Production and characterization of thermostable phenol oxidases of the ascomycete Thermoascus aurantiacus

The effect of some culture conditions on extracellular phenol oxidase (PO) production by the thermophilic ascomycete Thermoascus aurantiacus was studied. The effect of different lignocellulosic and an aromatic compound ( p ‐anisidine) as inducers of PO activity was studied in liquid culture. The most effective substrate, wheat bran, induced between 1 and 2 units/ml PO activity when utilized at a concentration of 1.5% (w/v). The type and size of fungal inoculum influenced the PO production. However, the agitation of cultures did not increase PO production. An initial pH between 6 and 8 resulted in a higher PO production. The crude extracts of T. aurantiacus had activities sufficient to oxidize various typical substrates of POs in the absence of H 2 O 2 . Higher activities were attained with 2, 2'‐azinobis‐(3‐ethylthiazoline 6‐sulphonate), 2, 6‐dimethoxyphenol and o‐dianisidine.
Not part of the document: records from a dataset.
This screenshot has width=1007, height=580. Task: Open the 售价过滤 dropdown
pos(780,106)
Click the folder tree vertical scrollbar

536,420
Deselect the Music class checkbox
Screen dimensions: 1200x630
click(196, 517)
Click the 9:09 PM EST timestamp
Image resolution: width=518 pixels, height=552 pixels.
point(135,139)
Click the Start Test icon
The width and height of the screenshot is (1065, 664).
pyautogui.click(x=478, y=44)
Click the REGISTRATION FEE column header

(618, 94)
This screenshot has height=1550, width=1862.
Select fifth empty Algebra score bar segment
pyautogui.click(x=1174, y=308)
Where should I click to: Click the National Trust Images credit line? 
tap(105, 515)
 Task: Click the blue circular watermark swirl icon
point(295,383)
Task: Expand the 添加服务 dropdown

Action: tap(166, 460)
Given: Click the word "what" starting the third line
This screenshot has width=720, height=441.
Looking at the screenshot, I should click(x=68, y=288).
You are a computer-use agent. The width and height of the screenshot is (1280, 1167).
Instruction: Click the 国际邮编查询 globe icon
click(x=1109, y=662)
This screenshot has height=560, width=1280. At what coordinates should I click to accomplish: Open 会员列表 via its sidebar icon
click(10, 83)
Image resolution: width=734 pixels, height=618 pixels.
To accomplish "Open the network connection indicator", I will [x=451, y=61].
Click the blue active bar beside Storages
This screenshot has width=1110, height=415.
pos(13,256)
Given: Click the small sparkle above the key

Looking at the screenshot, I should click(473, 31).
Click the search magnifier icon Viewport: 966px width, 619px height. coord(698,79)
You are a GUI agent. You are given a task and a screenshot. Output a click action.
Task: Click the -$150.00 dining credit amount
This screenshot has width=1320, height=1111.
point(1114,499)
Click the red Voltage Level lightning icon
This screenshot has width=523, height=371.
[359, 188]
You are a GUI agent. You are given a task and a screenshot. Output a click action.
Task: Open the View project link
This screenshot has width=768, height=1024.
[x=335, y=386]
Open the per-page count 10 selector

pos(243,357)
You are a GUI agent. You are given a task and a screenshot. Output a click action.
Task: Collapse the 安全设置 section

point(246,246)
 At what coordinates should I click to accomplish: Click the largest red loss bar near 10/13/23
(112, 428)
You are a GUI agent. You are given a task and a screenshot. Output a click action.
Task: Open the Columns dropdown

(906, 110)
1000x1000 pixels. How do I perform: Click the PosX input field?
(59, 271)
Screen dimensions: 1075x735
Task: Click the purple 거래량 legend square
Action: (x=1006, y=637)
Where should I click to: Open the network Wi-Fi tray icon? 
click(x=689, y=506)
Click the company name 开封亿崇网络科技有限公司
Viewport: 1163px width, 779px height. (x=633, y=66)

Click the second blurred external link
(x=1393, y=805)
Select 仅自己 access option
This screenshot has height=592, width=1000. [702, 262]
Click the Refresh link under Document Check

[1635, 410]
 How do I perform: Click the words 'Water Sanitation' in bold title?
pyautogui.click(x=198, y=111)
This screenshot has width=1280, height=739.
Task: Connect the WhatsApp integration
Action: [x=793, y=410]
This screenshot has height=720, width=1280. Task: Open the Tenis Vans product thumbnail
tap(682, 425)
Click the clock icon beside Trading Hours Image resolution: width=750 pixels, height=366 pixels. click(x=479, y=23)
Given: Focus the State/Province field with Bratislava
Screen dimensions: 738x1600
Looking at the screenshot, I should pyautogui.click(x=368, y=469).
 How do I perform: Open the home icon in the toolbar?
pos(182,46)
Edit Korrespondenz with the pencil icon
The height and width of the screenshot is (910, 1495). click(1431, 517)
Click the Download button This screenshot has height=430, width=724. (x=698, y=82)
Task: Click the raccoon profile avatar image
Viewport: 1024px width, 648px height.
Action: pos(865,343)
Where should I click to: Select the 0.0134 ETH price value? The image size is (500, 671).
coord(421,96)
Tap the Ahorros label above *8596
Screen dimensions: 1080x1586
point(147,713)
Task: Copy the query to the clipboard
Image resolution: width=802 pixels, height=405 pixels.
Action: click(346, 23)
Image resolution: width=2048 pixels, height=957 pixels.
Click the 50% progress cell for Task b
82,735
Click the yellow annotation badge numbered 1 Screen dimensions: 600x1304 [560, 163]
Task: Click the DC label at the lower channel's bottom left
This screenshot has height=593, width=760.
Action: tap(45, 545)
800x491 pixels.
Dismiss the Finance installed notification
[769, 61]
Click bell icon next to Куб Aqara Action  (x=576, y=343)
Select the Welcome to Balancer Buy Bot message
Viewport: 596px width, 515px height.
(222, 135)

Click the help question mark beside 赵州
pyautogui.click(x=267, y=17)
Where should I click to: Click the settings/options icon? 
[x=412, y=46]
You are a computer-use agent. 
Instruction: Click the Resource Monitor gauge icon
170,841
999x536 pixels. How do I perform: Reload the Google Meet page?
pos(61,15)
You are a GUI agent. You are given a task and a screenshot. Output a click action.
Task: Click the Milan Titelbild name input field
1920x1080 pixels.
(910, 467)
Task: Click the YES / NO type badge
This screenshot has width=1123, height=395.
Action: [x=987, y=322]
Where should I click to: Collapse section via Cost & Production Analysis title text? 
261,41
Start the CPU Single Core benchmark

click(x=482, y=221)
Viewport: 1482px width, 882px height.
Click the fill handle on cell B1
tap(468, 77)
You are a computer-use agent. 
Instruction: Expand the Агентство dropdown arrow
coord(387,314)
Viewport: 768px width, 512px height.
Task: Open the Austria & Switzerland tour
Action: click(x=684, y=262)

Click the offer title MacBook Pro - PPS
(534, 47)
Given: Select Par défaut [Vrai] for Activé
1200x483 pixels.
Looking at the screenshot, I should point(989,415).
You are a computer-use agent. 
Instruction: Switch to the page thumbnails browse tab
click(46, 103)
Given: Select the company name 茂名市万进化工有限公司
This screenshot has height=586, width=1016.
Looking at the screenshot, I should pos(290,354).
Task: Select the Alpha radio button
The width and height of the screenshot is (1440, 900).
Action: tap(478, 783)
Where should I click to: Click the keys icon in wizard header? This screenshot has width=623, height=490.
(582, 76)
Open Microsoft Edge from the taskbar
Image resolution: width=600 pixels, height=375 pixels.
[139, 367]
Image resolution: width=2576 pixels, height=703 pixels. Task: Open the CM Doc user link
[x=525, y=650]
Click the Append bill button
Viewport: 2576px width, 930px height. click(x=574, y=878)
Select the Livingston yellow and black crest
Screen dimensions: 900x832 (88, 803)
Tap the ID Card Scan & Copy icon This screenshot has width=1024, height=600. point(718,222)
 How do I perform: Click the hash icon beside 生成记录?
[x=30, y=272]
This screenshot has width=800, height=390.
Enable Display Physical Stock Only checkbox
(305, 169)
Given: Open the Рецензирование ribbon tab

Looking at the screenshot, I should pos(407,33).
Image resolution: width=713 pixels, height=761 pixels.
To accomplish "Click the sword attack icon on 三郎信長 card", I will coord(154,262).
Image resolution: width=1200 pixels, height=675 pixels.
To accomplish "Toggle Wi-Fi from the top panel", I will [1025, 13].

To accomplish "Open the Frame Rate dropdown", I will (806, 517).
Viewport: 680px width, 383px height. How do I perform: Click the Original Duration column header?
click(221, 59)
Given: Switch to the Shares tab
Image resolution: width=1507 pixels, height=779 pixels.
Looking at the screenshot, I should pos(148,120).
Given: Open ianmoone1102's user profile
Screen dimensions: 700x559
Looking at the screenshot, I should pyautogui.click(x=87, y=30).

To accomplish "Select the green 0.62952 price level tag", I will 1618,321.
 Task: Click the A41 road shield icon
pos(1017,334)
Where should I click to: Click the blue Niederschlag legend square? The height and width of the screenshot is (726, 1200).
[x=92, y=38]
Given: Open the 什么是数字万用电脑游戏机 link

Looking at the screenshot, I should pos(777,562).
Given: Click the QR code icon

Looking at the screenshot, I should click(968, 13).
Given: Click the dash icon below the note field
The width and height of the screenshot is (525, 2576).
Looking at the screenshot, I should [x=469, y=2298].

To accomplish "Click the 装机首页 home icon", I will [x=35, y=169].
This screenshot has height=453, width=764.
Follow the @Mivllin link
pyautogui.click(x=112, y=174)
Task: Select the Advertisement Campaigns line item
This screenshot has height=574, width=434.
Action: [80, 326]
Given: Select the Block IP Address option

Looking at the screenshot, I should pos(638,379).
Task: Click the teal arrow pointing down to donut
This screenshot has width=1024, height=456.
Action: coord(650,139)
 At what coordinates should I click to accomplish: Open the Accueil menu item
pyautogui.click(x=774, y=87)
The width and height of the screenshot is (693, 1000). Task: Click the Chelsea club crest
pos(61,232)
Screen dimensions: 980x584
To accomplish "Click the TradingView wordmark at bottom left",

Typical inhibitors of metal‐containing oxidases were the most potent inhibitors of T. aurantiacus PO. The optimal pH for o‐dianisidine oxidation was 2.8 in 50 mM citrate/phosphate buffer; the optimal oxidation temperature was between 70 and 80°C. All characteristics of the crude extract indicated that the PO is a typical fungal laccase, except for the high optimal temperature.